Textauszug —
__________

So kam es, dass ich am Montag, den 12. August tatsächlich ein Flugzeug bestieg. Meine Kinder wollten schon immer, dass ich mit ihnen in den Urlaub fliege, Der Mann wollte mit mir schon immer irgendwohin fliegen. Mich tatsächlich in die Luft gebracht hat einzig und allein Alfie Boe. Und wie ihr unschwer erkennen könnt: Ich habe es überlebt, wenn es auch mental und körperlich (jaja, das Adrenalin) echt anstrengend war.
Und, das nehme ich vorweg: Es hat sich gelohnt. Mehr als das.

__________

Datensätze —
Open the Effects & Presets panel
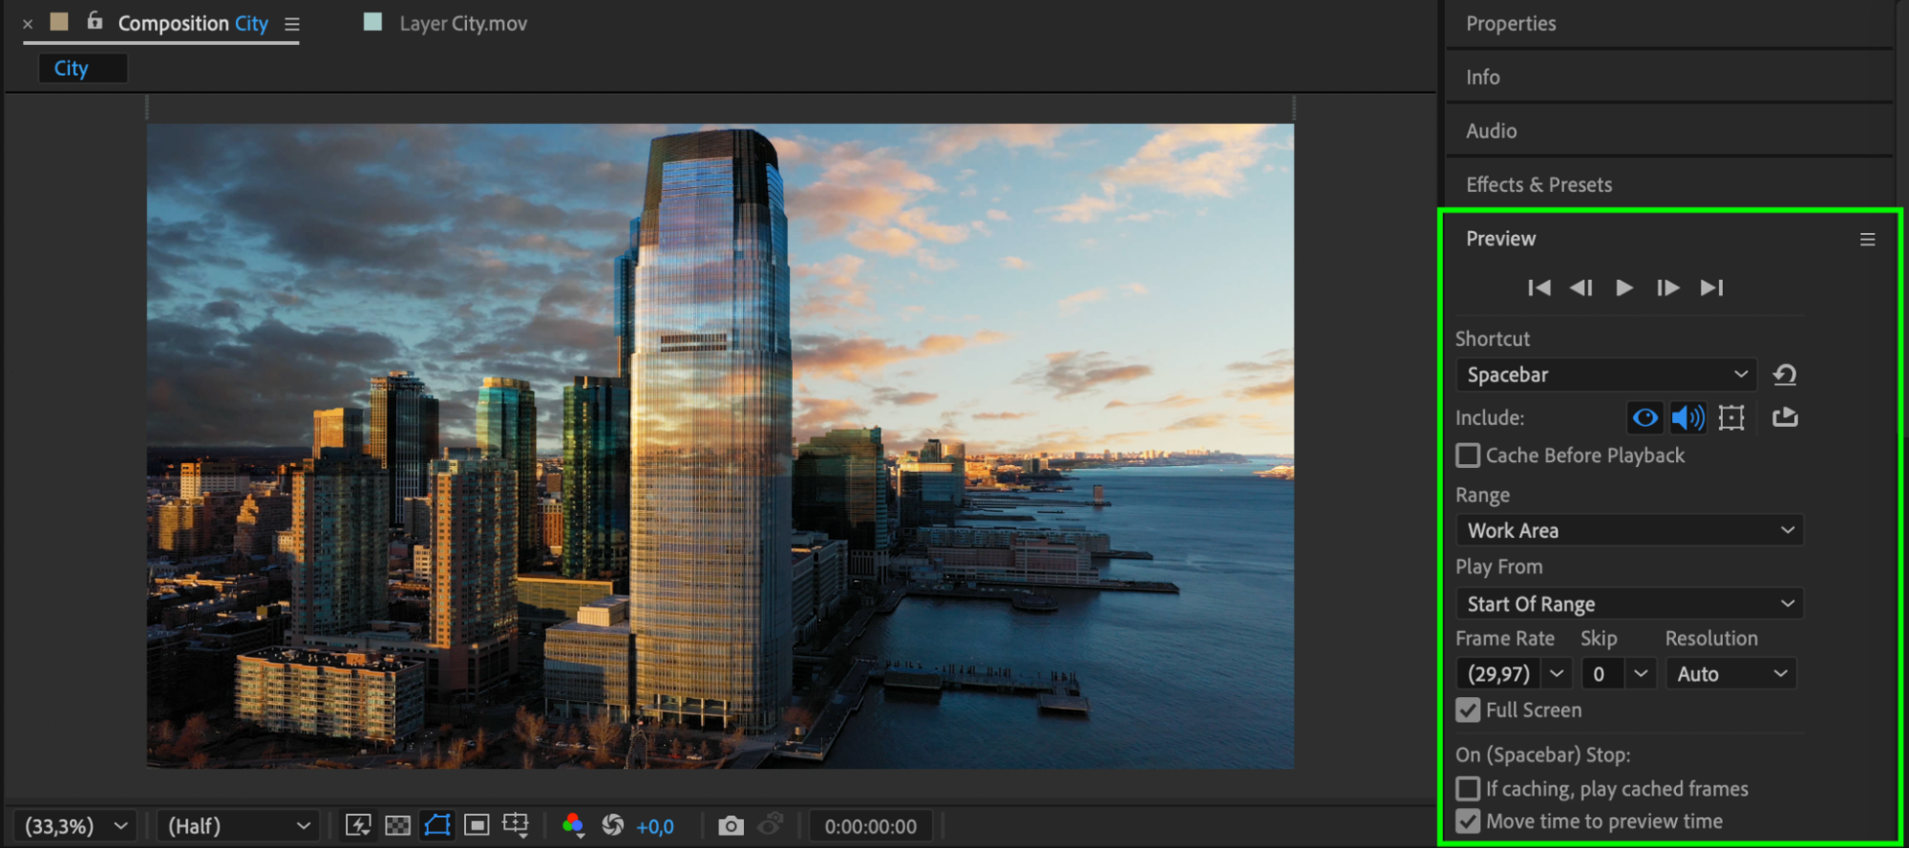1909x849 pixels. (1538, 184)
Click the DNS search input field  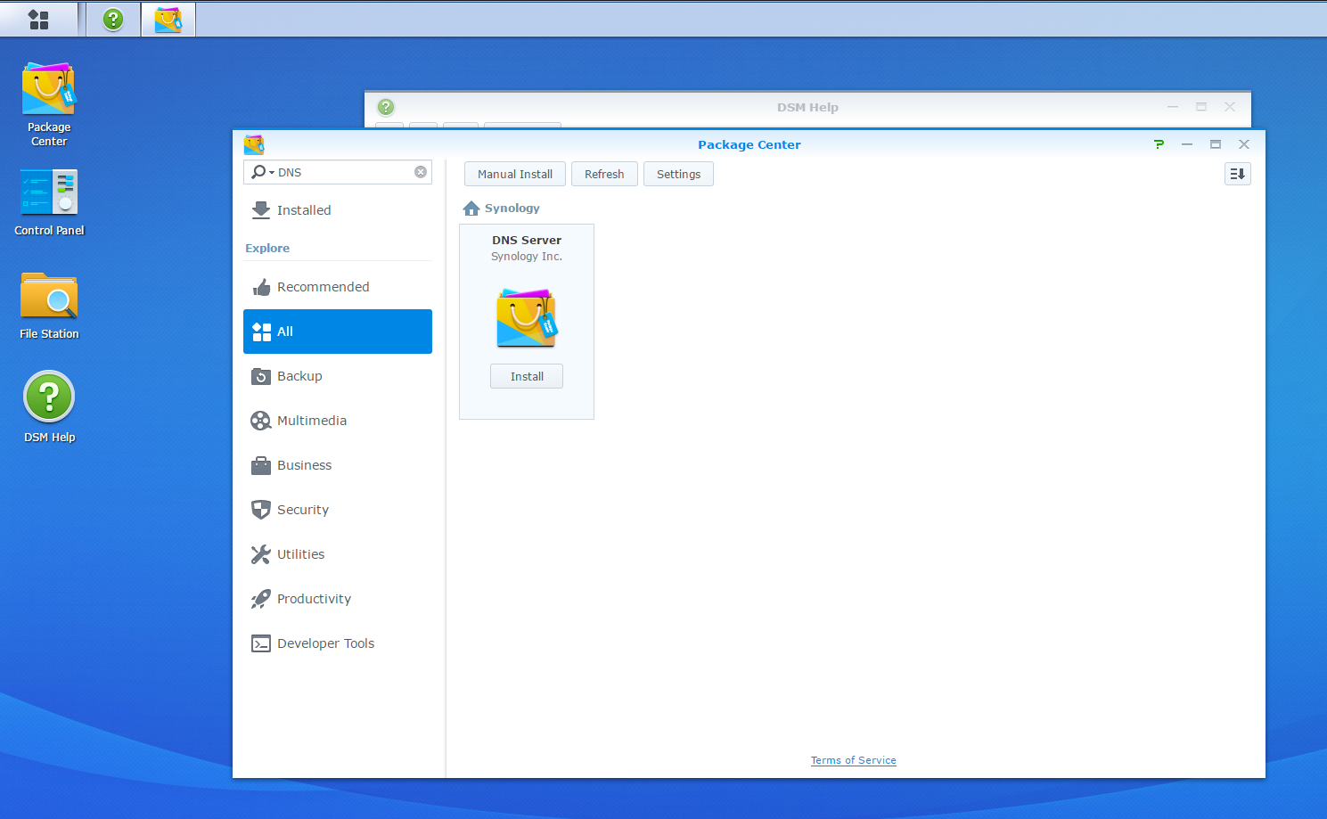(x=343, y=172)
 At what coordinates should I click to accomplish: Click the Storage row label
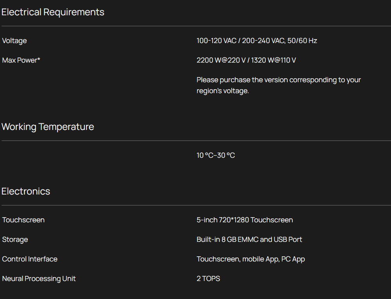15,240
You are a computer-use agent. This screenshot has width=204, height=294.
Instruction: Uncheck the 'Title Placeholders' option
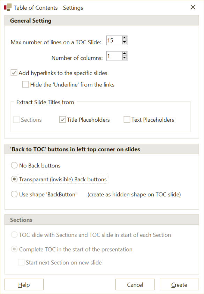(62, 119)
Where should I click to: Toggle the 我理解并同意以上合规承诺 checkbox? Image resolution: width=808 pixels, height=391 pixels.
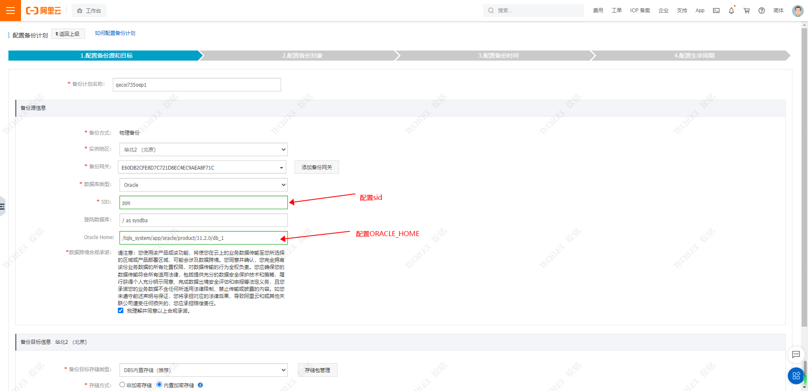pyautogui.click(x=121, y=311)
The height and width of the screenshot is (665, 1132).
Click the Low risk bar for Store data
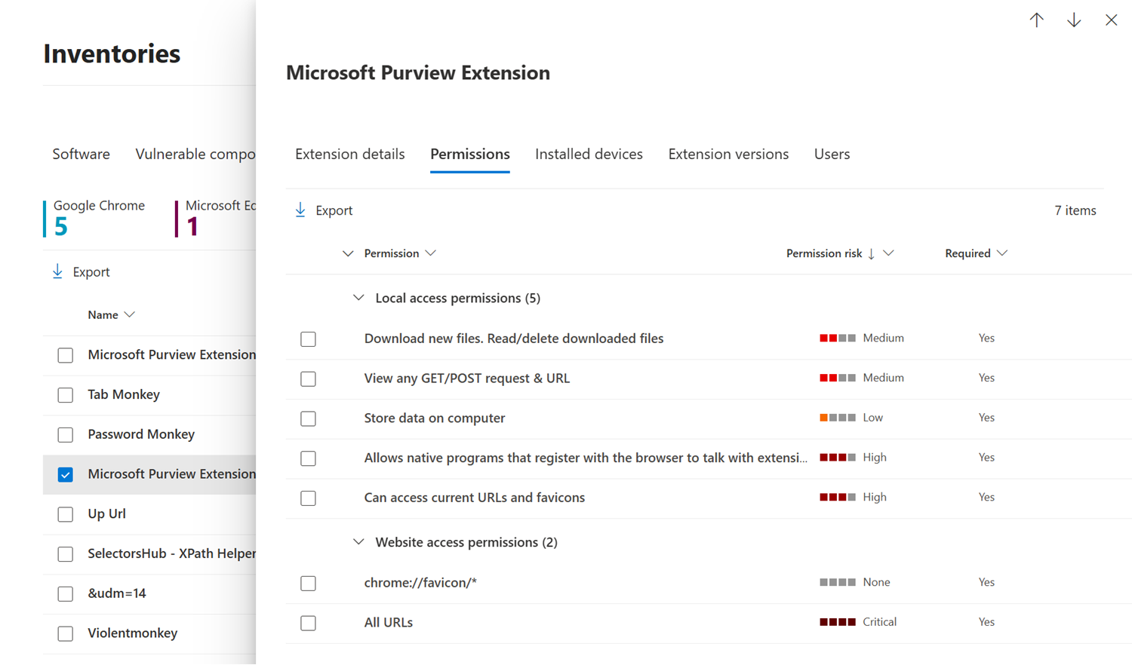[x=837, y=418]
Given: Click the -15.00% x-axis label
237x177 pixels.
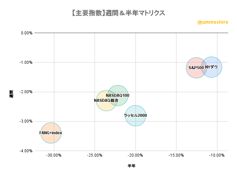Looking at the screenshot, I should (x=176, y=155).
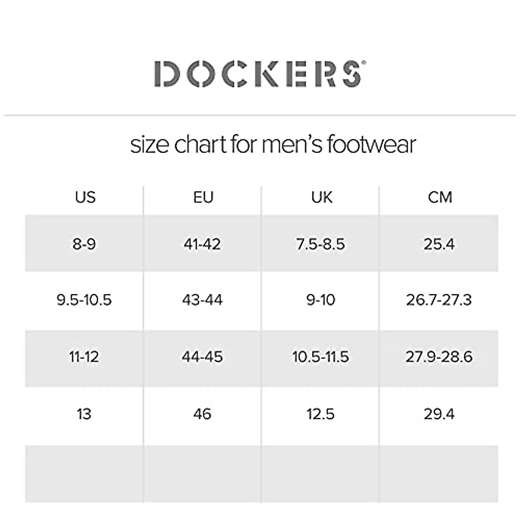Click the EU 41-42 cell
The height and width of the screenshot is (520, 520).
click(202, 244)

__________

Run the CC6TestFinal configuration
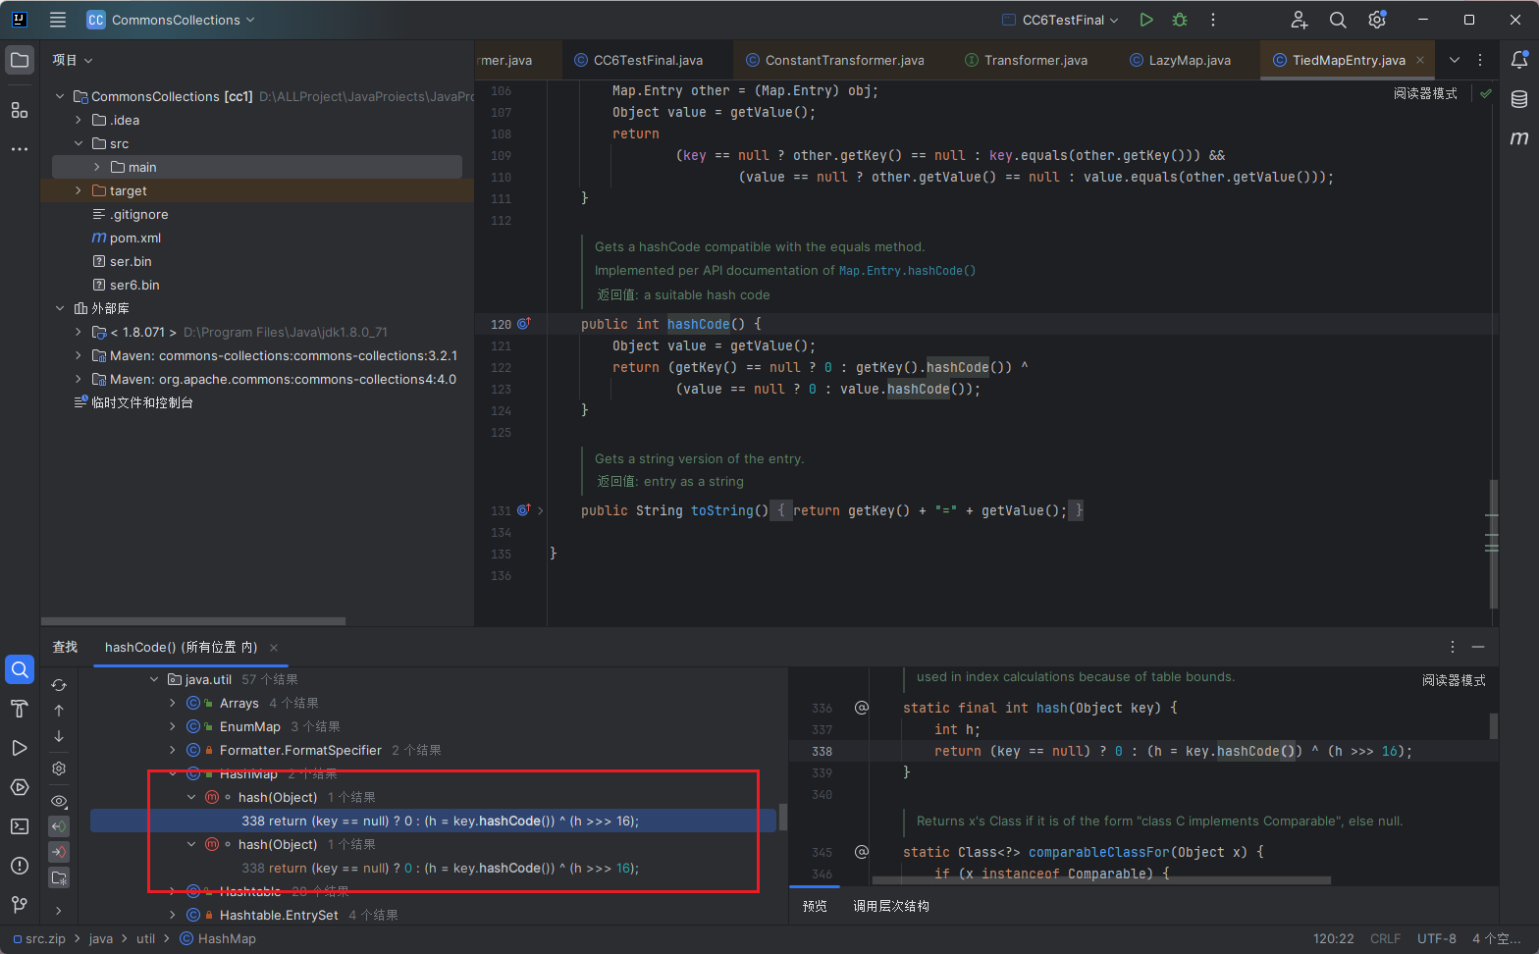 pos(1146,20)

__________

Aufgaben —
1 - An welchem Tag bestieg die erzählende Person laut dem Textauszug tatsächlich ein Flugzeug?
2 - Kopiere aus dem Textauszug den Abschnitt von „So kam es, dass“ bis „Mehr als das.“ ohne jede Änderung.

Lösungen —
1 - Am Montag, den 12. August.

2 -
So kam es, dass ich am Montag, den 12. August tatsächlich ein Flugzeug bestieg. Meine Kinder wollten schon immer, dass ich mit ihnen in den Urlaub fliege, Der Mann wollte mit mir schon immer irgendwohin fliegen. Mich tatsächlich in die Luft gebracht hat einzig und allein Alfie Boe. Und wie ihr unschwer erkennen könnt: Ich habe es überlebt, wenn es auch mental und körperlich (jaja, das Adrenalin) echt anstrengend war.
Und, das nehme ich vorweg: Es hat sich gelohnt. Mehr als das.